(Collected data)
______

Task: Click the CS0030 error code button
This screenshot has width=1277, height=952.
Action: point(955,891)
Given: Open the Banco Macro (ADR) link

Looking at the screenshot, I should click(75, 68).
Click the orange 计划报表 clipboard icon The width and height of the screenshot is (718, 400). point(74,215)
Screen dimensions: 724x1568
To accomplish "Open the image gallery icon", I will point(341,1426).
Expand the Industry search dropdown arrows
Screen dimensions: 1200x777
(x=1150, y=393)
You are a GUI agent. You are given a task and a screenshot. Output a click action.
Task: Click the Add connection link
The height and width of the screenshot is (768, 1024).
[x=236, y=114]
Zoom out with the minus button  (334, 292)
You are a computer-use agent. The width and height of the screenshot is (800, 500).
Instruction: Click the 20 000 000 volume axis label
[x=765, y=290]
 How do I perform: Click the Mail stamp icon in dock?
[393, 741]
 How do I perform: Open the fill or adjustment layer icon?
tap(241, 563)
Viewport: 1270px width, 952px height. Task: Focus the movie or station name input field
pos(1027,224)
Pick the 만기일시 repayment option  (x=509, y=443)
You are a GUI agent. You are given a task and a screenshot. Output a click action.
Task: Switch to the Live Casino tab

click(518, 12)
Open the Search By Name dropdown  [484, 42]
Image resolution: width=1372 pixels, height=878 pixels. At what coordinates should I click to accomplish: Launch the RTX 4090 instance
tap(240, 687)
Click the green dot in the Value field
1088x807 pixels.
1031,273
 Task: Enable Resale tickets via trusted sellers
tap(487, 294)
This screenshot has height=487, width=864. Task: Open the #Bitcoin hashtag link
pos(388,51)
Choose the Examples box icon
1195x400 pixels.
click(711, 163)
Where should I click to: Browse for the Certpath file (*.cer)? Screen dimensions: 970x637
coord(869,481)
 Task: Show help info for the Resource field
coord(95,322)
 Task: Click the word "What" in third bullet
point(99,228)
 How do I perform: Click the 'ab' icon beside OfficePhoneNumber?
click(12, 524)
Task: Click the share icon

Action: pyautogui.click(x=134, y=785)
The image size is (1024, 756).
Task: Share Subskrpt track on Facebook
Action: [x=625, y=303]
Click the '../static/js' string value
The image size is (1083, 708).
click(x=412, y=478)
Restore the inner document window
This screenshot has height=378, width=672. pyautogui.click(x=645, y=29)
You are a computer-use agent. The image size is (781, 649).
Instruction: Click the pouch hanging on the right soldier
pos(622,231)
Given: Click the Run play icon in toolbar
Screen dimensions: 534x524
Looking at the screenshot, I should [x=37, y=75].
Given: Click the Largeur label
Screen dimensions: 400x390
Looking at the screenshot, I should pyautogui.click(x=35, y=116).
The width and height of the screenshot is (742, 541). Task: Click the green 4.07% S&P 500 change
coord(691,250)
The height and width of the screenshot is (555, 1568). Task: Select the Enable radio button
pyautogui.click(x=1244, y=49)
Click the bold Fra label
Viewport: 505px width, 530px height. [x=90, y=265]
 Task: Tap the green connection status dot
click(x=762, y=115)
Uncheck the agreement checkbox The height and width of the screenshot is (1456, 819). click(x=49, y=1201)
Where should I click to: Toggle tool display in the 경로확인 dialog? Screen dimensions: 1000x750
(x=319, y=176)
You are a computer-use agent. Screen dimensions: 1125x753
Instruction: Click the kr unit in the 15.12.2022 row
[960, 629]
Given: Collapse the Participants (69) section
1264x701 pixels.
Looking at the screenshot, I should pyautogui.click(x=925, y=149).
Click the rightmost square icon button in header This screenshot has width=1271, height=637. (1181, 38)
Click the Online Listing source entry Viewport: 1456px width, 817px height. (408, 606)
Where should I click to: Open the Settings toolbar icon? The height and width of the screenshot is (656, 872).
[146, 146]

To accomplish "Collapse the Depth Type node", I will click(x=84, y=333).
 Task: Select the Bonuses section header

______

### [About this task]
Write down all the entries again without a single difference.

### [Reply]
Task: Click the CS0030 error code button
This screenshot has width=1277, height=952.
Action: point(955,891)
Given: Open the Banco Macro (ADR) link

Looking at the screenshot, I should click(75, 68).
Click the orange 计划报表 clipboard icon The width and height of the screenshot is (718, 400). point(74,215)
Screen dimensions: 724x1568
To accomplish "Open the image gallery icon", I will point(341,1426).
Expand the Industry search dropdown arrows
Screen dimensions: 1200x777
(x=1150, y=393)
You are a GUI agent. You are given a task and a screenshot. Output a click action.
Task: Click the Add connection link
The height and width of the screenshot is (768, 1024).
[x=236, y=114]
Zoom out with the minus button  (334, 292)
You are a computer-use agent. The width and height of the screenshot is (800, 500).
Instruction: Click the 20 000 000 volume axis label
[x=765, y=290]
 How do I perform: Click the Mail stamp icon in dock?
[393, 741]
 How do I perform: Open the fill or adjustment layer icon?
tap(241, 563)
Viewport: 1270px width, 952px height. Task: Focus the movie or station name input field
pos(1027,224)
Pick the 만기일시 repayment option  (x=509, y=443)
You are a GUI agent. You are given a task and a screenshot. Output a click action.
Task: Switch to the Live Casino tab

click(518, 12)
Open the Search By Name dropdown  [484, 42]
Image resolution: width=1372 pixels, height=878 pixels. At what coordinates should I click to accomplish: Launch the RTX 4090 instance
tap(240, 687)
Click the green dot in the Value field
1088x807 pixels.
1031,273
 Task: Enable Resale tickets via trusted sellers
tap(487, 294)
This screenshot has height=487, width=864. Task: Open the #Bitcoin hashtag link
pos(388,51)
Choose the Examples box icon
1195x400 pixels.
click(711, 163)
Where should I click to: Browse for the Certpath file (*.cer)? Screen dimensions: 970x637
coord(869,481)
 Task: Show help info for the Resource field
coord(95,322)
 Task: Click the word "What" in third bullet
point(99,228)
 How do I perform: Click the 'ab' icon beside OfficePhoneNumber?
click(12, 524)
Task: Click the share icon

Action: pyautogui.click(x=134, y=785)
The image size is (1024, 756).
Task: Share Subskrpt track on Facebook
Action: [x=625, y=303]
Click the '../static/js' string value
The image size is (1083, 708).
click(x=412, y=478)
Restore the inner document window
This screenshot has height=378, width=672. pyautogui.click(x=645, y=29)
You are a computer-use agent. The image size is (781, 649).
Instruction: Click the pouch hanging on the right soldier
pos(622,231)
Given: Click the Run play icon in toolbar
Screen dimensions: 534x524
Looking at the screenshot, I should [x=37, y=75].
Given: Click the Largeur label
Screen dimensions: 400x390
Looking at the screenshot, I should pyautogui.click(x=35, y=116).
The width and height of the screenshot is (742, 541). Task: Click the green 4.07% S&P 500 change
coord(691,250)
The height and width of the screenshot is (555, 1568). Task: Select the Enable radio button
pyautogui.click(x=1244, y=49)
Click the bold Fra label
Viewport: 505px width, 530px height. [x=90, y=265]
 Task: Tap the green connection status dot
click(x=762, y=115)
Uncheck the agreement checkbox The height and width of the screenshot is (1456, 819). click(x=49, y=1201)
Where should I click to: Toggle tool display in the 경로확인 dialog? Screen dimensions: 1000x750
(x=319, y=176)
You are a computer-use agent. Screen dimensions: 1125x753
Instruction: Click the kr unit in the 15.12.2022 row
[960, 629]
Given: Collapse the Participants (69) section
1264x701 pixels.
Looking at the screenshot, I should pyautogui.click(x=925, y=149).
Click the rightmost square icon button in header This screenshot has width=1271, height=637. (1181, 38)
Click the Online Listing source entry Viewport: 1456px width, 817px height. (408, 606)
Where should I click to: Open the Settings toolbar icon? The height and width of the screenshot is (656, 872).
[146, 146]

To accomplish "Collapse the Depth Type node", I will click(x=84, y=333).
 Task: Select the Bonuses section header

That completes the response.